3.3 Advice on Approach

You’ll analyze the results and build a 90% confidence interval for the difference in group means with an appropriate t-based procedure, and with a bootstrap procedure.

You’ll then select one of these two procedures to provide your final response, and discuss the reasons behind the choice you made.

Show your work and your reasoning (not just your code), and comment on any analytic decisions you make. Be sure to actively present and justify any assumptions you are making.

3.4 Advice on Conclusions

For Analysis 2, you’ll write two paragraphs.

In the first paragraph, you should provide a clear restatement of your research question, followed by a clear and appropriate response to your research question, motivated by your results. Interpret your 90% confidence interval’s endpoints and width in context.

Then, write a paragraph which summarizes the key limitations of your work in Analysis 2.

  • If you see problems with the assumptions behind your choice of interval, that would be a good thing to talk about here, for instance.
  • Another issue that is worth discussing is your target population, and what evidence you can describe that might indicate whether your selected states are a representative sample of the US as a whole, or perhaps some particular part of the United States.
  • You should also provide at least one useful “next step” that you could take to improve this analysis (just saying “get more data” isn’t a sufficient next step.)

4 Analysis 3: Comparing An Outcome in 2023 to its value in 2018

4.1 Advice on Variables

Here, we have identified two quantitative variables (the same outcome in two different time periods) which are paired (so that they have a natural link between them, and use the same units of measurement.)

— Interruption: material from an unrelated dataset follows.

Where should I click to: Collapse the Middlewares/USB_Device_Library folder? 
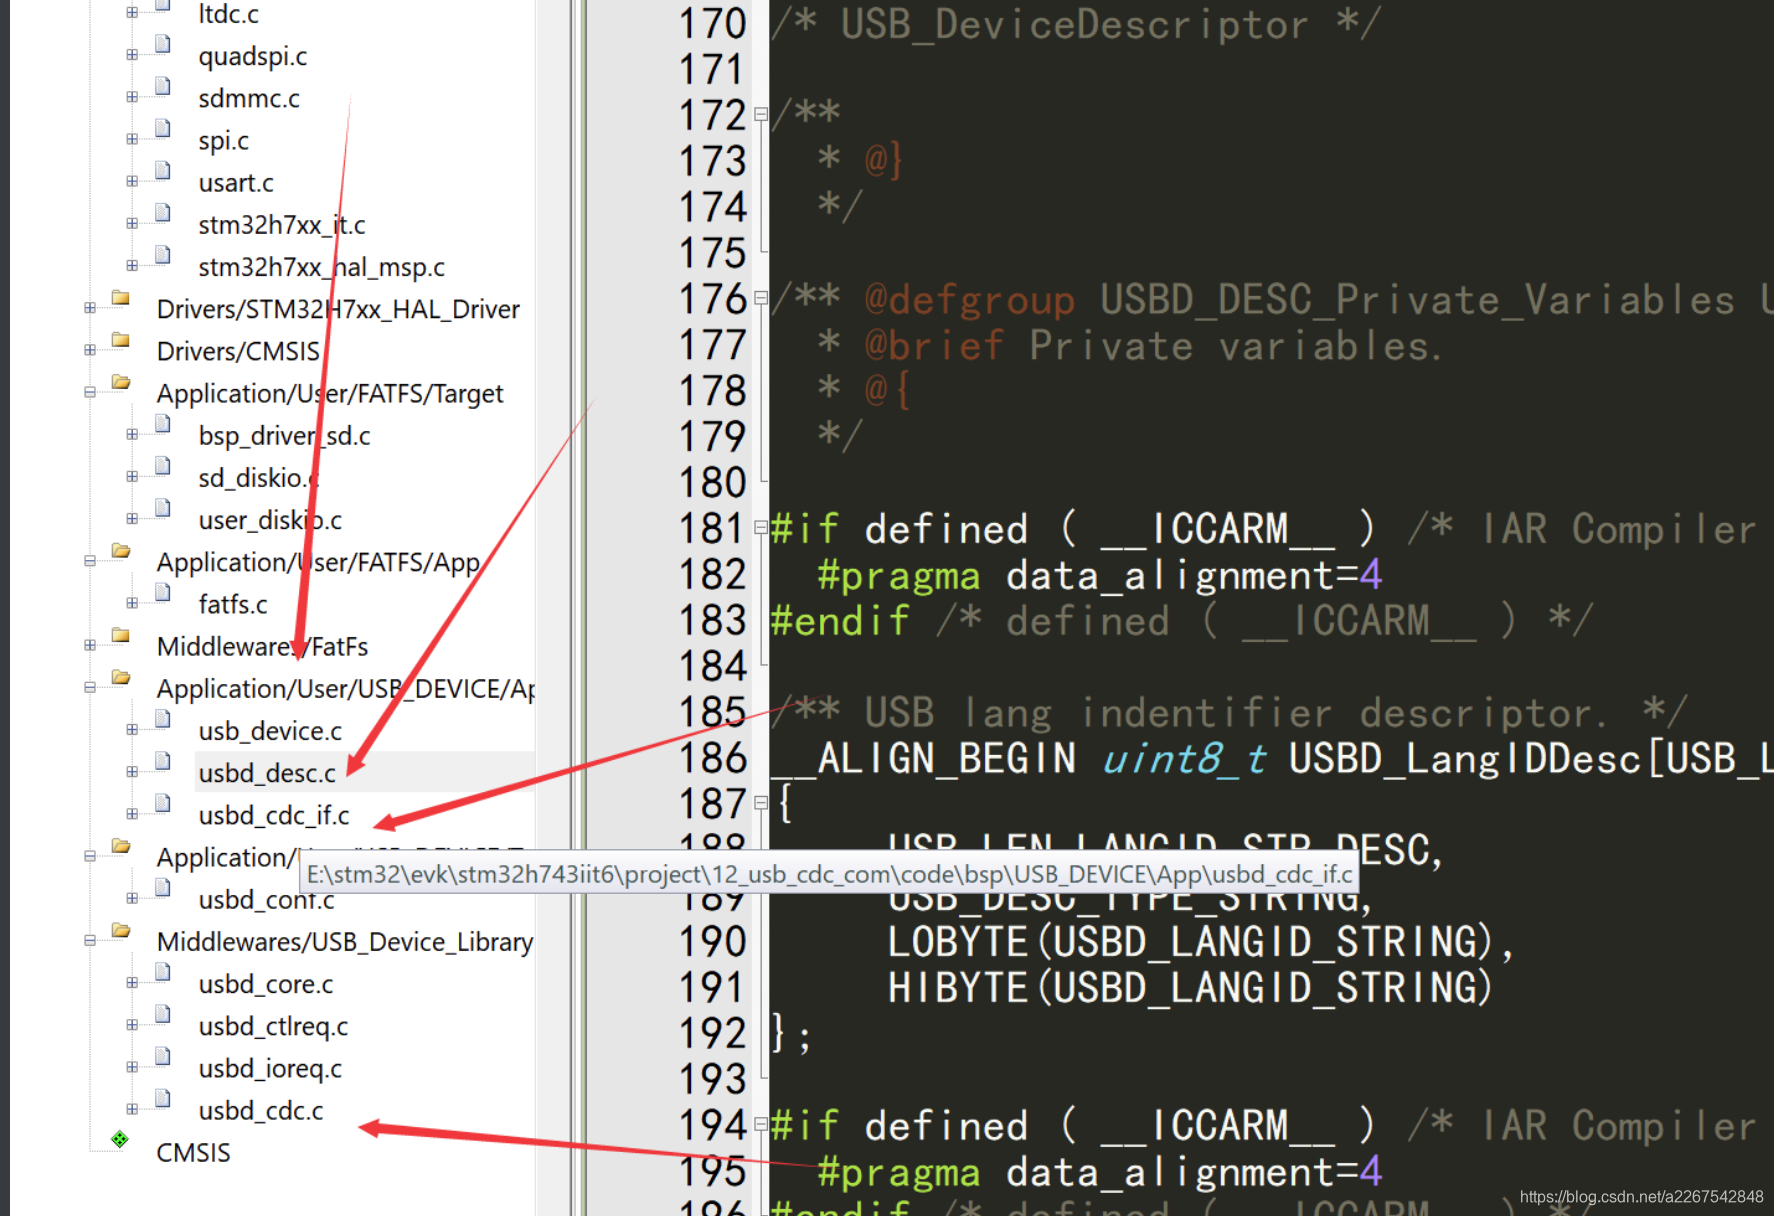89,940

  • Your Analysis 3 material should start with specifications of what the outcome you are studying in this analysis actually means, including its units, and how your samples in 2018 and 2023 were created.

4.2 Advice on Summaries

Provide numerical summaries and visualizations of interest that are relevant to this analysis, and comment on any issues you observe.

The natural choice is a boxplot with violin for the paired differences, along with a Normal Q-Q plot of those paired differences. Be sure to remind us how many “pairs” of values you have to work with in your labels for these plots.

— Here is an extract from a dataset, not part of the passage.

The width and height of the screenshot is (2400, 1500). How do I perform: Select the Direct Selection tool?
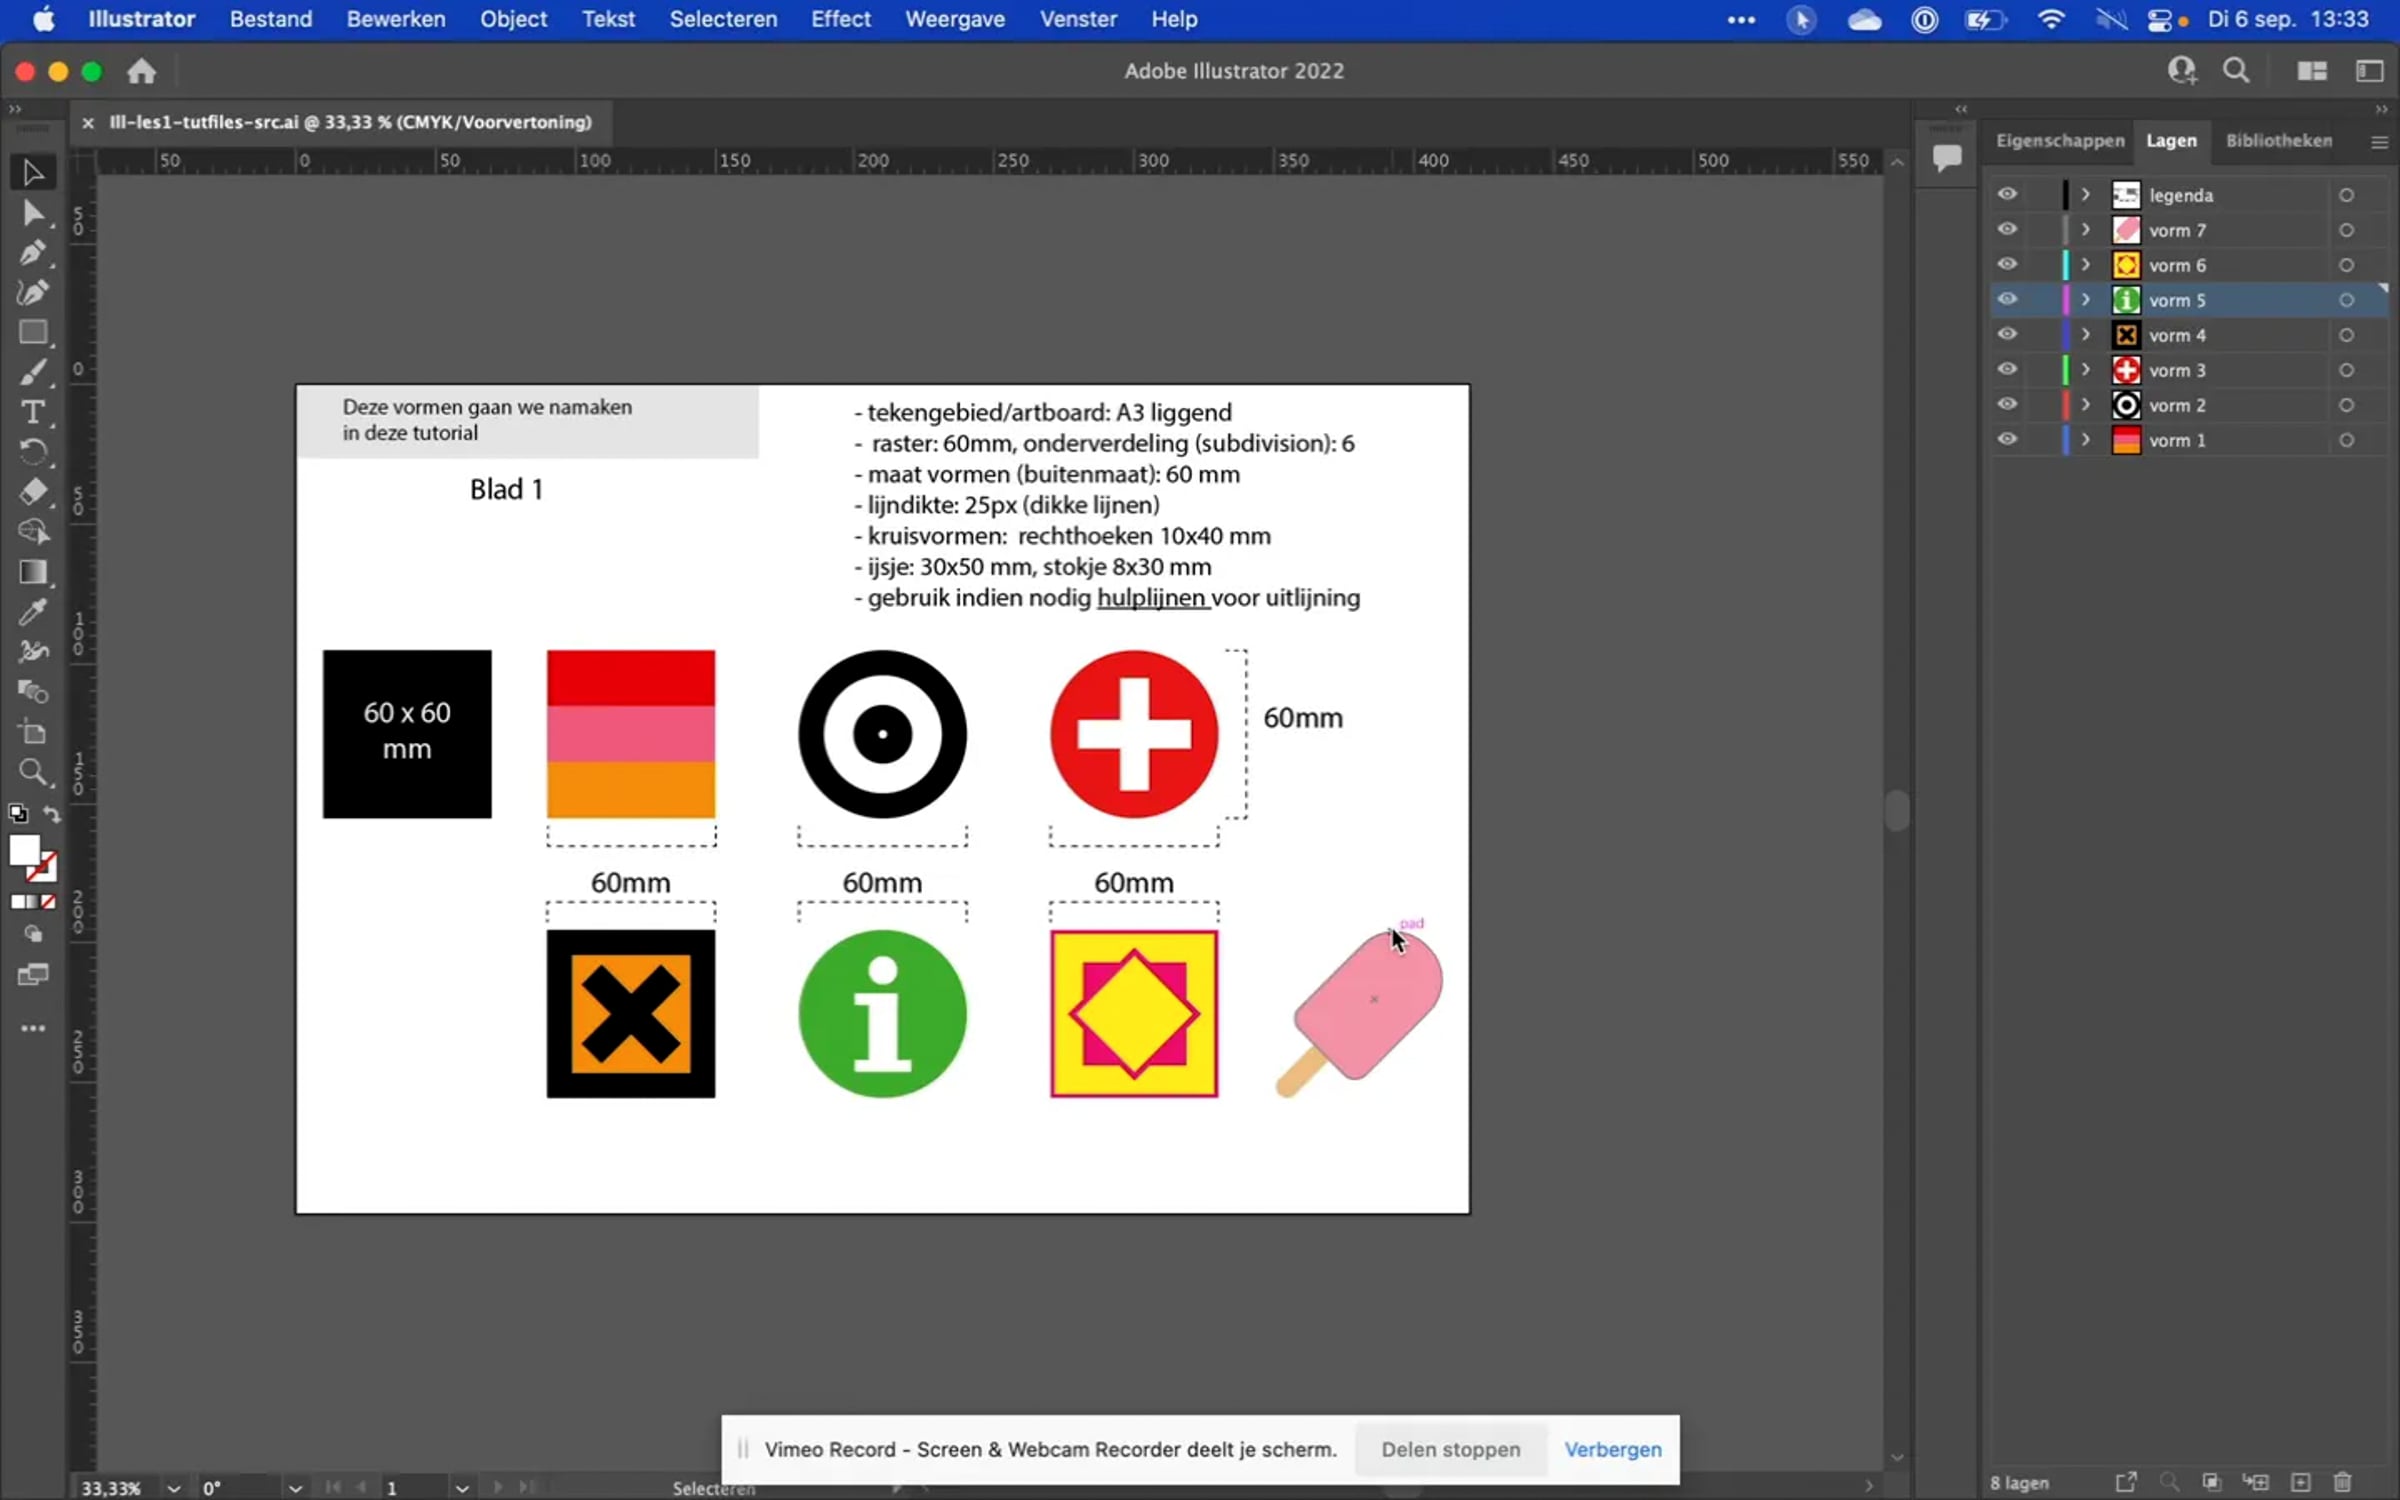tap(32, 213)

You will need to provide some evidence on how well the “pairing” worked in this setting, by interpreting the Pearson correlation between the 2018 and 2023 values.

4.3 Advice on Approach

You’ll analyze the results and build a 90% confidence interval for the population mean difference with an appropriate t-based procedure, and an appropriate bootstrap procedure.

You’ll then select one of these two procedures to provide your final response, and discuss the reasons behind the choice you made.

Show your work and your reasoning (not just your code), and comment on any analytic decisions you make. Be sure to actively present and justify any assumptions you are making.

4.4 Advice on Conclusions

For Analysis 3, you’ll write two paragraphs.

In the first paragraph, you should provide a clear restatement of your research question, followed by a clear and appropriate response to your research question, motivated by your results. Interpret your chosen 90% confidence interval’s endpoints and width in context. You should also reflect on your pre-existing belief about what would happen, (as discussed in Section 12) in light of your results.

Then, write a paragraph which summarizes the key limitations of your work in Analysis 3.

  • If you see problems with the assumptions behind your choice of interval, that would be a good thing to talk about here, for instance.
  • If pairing didn’t “help” (in the sense that there was no substantial positive correlation between the 2018 and 2023 reports), that would be worth discussing here.
  • Another issue that is worth discussing is your target population, and what evidence you can describe that might indicate whether your selected states are a representative sample of the US as a whole, or perhaps some particular part of the United States.
  • You should also provide at least one useful “next step” that you could take to improve this analysis (just saying “get more data” isn’t a sufficient next step.)